Inspired by archaeological legacies: the birth of the Student Development Workshop

 

Tim Forssman and Matt Lotter

Tim Forssman

 

 

 

 

 

 

 

The Student Development Workshop was inspired by the legacies left behind by two exceptional archaeologists. At the Association of Southern African Professional Archaeologist’s meeting in Swaziland, in 2013, Tim Maggs and Tom Huffman were retiring, and the community was recognising their stellar contributions to the field. On numerous occasions, speakers referenced their legacies and what they had done for archaeology during their careers. Listening to all of this, it struck us that one’s legacy does not begin at the end of their career, but it is something that you must consciously work towards. This led us to ask, what do we want to leave behind one day? How can we create something that would make a difference and hopefully create positive change within our industry?

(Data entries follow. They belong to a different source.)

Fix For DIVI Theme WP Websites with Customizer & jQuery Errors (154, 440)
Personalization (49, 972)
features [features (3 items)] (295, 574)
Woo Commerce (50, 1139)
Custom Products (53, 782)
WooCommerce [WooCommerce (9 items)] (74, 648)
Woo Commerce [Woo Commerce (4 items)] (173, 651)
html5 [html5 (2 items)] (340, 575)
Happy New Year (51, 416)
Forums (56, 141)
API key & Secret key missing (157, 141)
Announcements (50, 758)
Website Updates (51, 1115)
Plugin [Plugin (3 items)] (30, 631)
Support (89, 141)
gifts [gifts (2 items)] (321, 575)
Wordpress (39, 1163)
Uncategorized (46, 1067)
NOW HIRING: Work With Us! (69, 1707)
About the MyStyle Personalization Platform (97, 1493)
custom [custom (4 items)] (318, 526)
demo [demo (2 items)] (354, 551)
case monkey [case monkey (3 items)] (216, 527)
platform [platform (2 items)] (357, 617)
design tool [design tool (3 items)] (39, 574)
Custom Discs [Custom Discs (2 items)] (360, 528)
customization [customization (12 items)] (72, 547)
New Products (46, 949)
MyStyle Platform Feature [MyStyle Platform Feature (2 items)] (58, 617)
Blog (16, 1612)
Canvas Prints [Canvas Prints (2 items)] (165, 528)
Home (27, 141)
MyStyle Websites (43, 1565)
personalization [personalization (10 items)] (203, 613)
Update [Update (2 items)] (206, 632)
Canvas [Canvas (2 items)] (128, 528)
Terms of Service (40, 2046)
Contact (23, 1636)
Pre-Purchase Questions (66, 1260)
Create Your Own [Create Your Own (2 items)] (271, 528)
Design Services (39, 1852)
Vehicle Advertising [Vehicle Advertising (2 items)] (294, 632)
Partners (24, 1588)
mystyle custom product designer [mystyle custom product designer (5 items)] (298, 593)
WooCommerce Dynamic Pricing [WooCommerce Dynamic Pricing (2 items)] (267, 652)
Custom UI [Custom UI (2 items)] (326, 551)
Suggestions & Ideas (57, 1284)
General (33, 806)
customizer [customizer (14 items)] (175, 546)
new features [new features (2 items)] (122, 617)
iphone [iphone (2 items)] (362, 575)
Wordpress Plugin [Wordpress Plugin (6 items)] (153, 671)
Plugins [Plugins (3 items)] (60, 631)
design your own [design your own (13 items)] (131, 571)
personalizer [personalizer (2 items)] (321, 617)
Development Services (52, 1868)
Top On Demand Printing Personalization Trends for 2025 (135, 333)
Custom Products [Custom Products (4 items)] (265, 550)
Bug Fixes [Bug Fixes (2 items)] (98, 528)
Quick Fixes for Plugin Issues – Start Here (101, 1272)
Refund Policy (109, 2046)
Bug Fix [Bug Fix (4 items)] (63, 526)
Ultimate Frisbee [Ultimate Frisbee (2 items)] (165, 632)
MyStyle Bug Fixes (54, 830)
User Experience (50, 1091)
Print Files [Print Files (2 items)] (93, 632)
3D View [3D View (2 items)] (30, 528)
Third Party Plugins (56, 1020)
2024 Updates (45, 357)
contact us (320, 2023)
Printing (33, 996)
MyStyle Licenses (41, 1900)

We considered a number of possibilities, but we found, as students, that we kept circling around a single issue -- student growth, but with a particular emphasis on transferrable skills development, transformation, and networking. We thought about what we would have wanted to learn about during our earlier student careers, what might have made our journey easier, and what would give us an edge when entering the professional workspace. For us, entering a postgraduate degree and having to apply for funds, run your own fieldwork, write and publish scientific papers, give seminars, and more practically work in the bush with potentially dangerous animals or drive a four-wheel drive vehicle, was tricky. Through our own personal experiences, it was a very steep learning curve, and we felt we could further upskill students beyond the content that was being covered at university. We had learnt many lessons the hard way, by jumping in and getting to it, but was that the best way for students to go about learning about our field and how to be successful within it?

 

To not take skills development for granted, we came up with the Student Development Workshop. The intention was to revisit some of the most basic skills we thought were necessary to be successful and to create authentic learning experiences for student participants. We also thought it best to be taught by those who knew better, and so the workshop hinged on the kind contributions made by various specialists, without whom the workshops would not have been possible. One of our most important criteria when designing the event was to have it away from the university context. We drafted a concept note and approached the Association with the idea, which was eagerly supported. However, the next step was to raise funds, and this became a serious challenge.

 

We approached several organisations and eventually were awarded support from the Palaeontological Scientific Trust, who continued to provide grants for the workshop over the coming years. The first workshop was hosted in 2013 in the Vredefort Dome and it went very well, despite the incredible difficulties we experienced as organisers to get everything to run smoothly, and this laid the foundation for the workshops that came afterwards. Most notably, with the election of a representative group of students to form the first ASAPA Student Council (later renamed to the Southern African Archaeology Student Council [SAASC]).

The workshop has now been running for 11 years, coordinated each year by the current Council members. Over the years, its members collectively represent a range of universities and SADC countries. While the workshop is the main calendar event of the year for Council, they continually create spaces where students can network beyond the annual events, facilitating the growth of a close-knit community. 

We hope the workshop creates a legacy that those that came before us, that inspired us to do more and do better, look back upon proudly.